Prep 20 mins
Cook 20 mins
The only way I could get men around here to eat Zucchini. It so good they even ask for it now! this is a great vegetable dish that will have you begging for another slice. We love it! I was told it was originally a "Pampered Chef" recipe!
- 3 -4 zucchini, peeled and sliced thinly
- 1 large onion, sliced thinly
- 1 tablespoon fresh garlic, chopped
- 1 tablespoon oregano
- 1 tablespoon basil
- 1⁄2 cup real butter
- 2 (10 ounce) canspillsbury crescent roll dough
- 2 cups mozzarella cheese
- 1⁄2 cup parmesan cheese
- 3 eggs
- Preheat over to 350°F.
- in large skillet melt the butter and fry the onions and zucchini, adding the garlic, oregano and Basil, until they are lightly browned and onions have lost their color and become clear.
- In a large bowl mix the cheeses and eggs add salt and pepper to taste.
- set aside.
- In a 9 x 11 casserole dish press the crescent roll dough into the bottom of the dish making a pastry shell for the zucchini and cheese mixtures.
- When zucchini is done, pour into the waiting cheese and egg mixture and mix together.
- Then pour into the casserole dish.
- Bake for approx 20 minutes or until golden and bubbly.

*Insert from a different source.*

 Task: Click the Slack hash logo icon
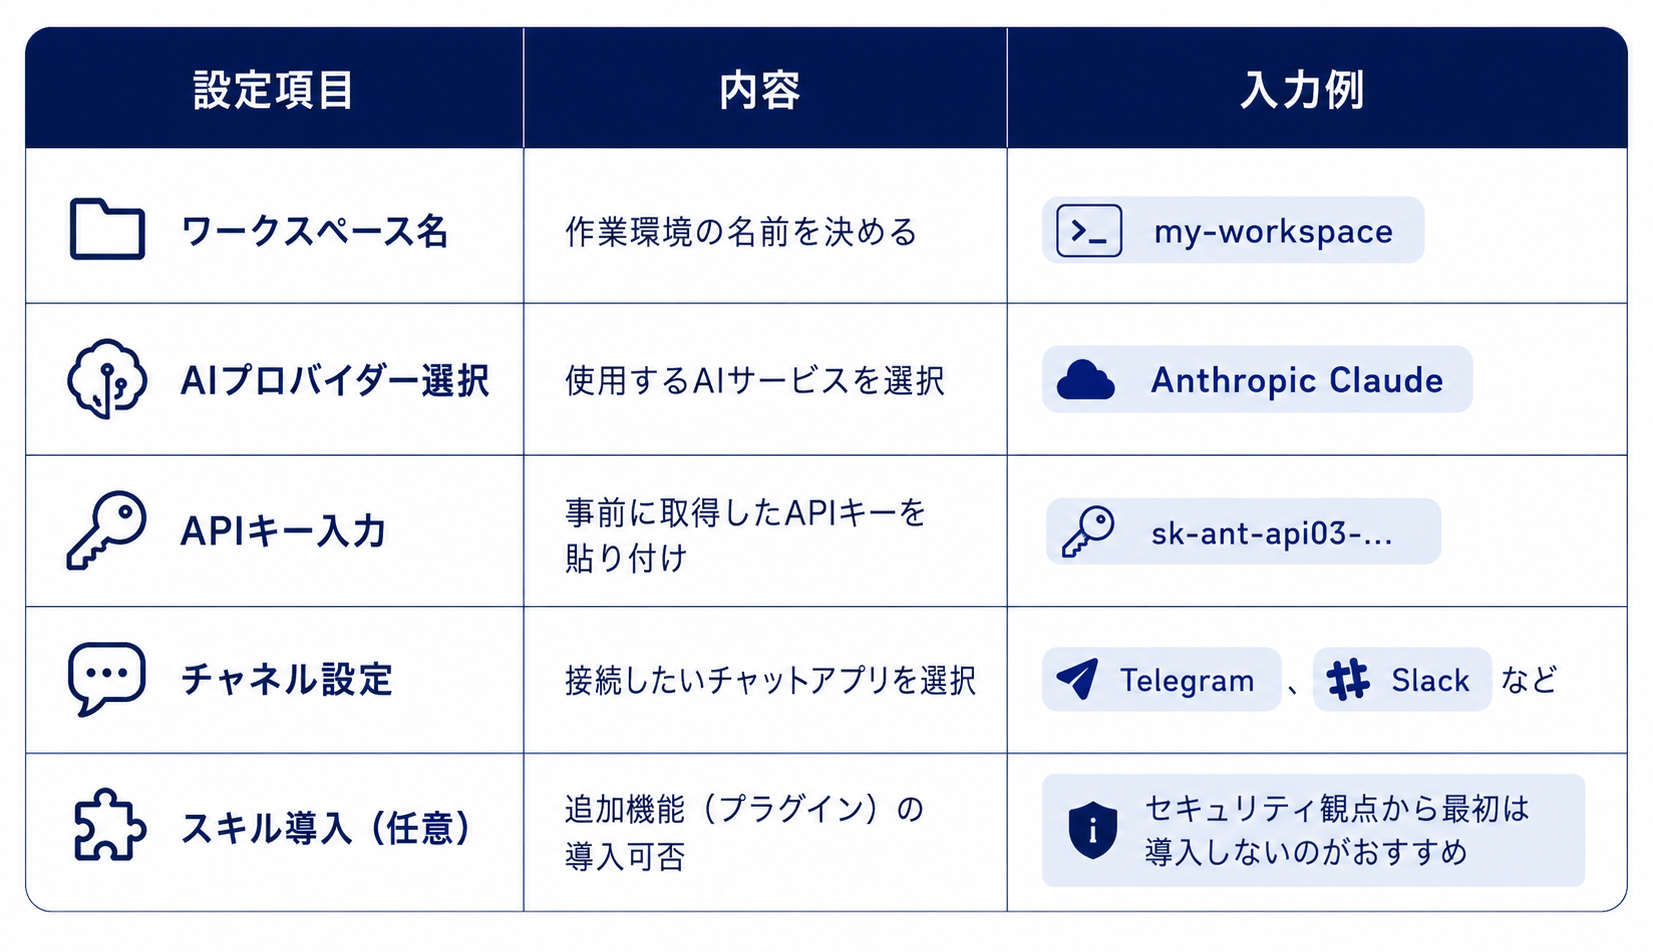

Enjoy!
- Note: I'm not real sure about the measurements for the oregano and the basil, as I just dump until it looks good to me.

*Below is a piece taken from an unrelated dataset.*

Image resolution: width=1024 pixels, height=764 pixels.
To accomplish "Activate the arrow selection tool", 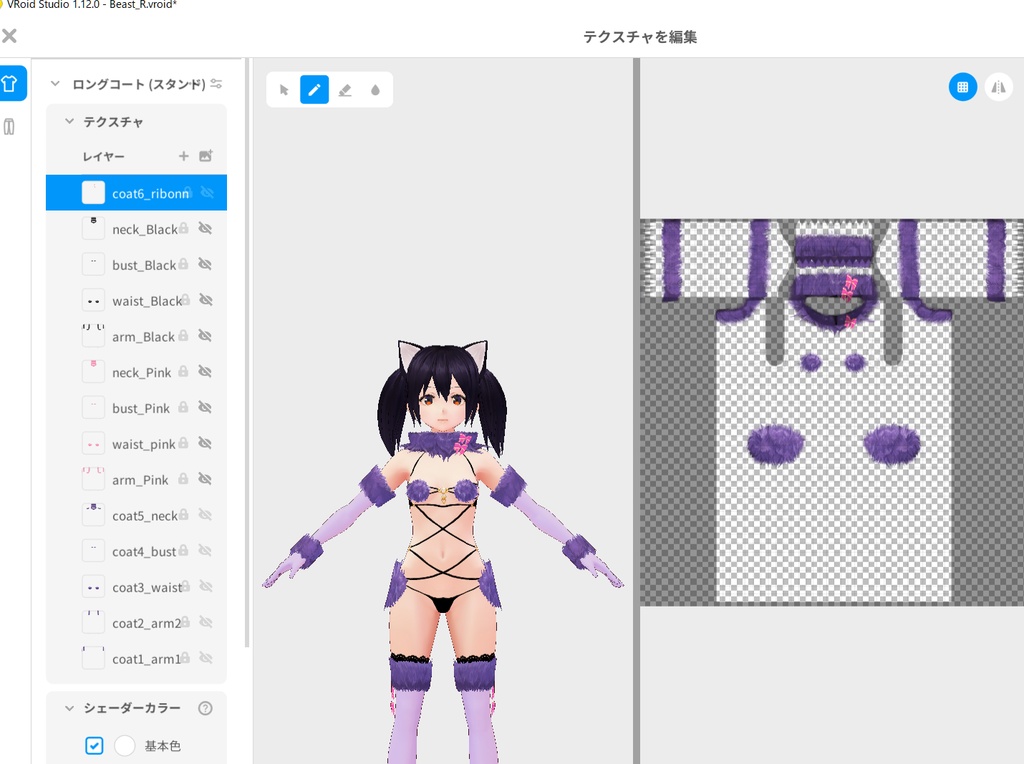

Great dish! Will definitely make again.
What a great dish. We ate it as a main course. I used only 1/4 cup of butter for the saute. I made this in a 13x9 inch pan and used 1 package of crescent rolls. When spread out, they took up the whole pan. Even my kids loved this dish. No complaints from anyone which was a first!
This was really tasty... I put a big dollop of pesto in it instead of adding basil, garlic, etc. I also used Colby Jack cheese. Delicious, even when cold!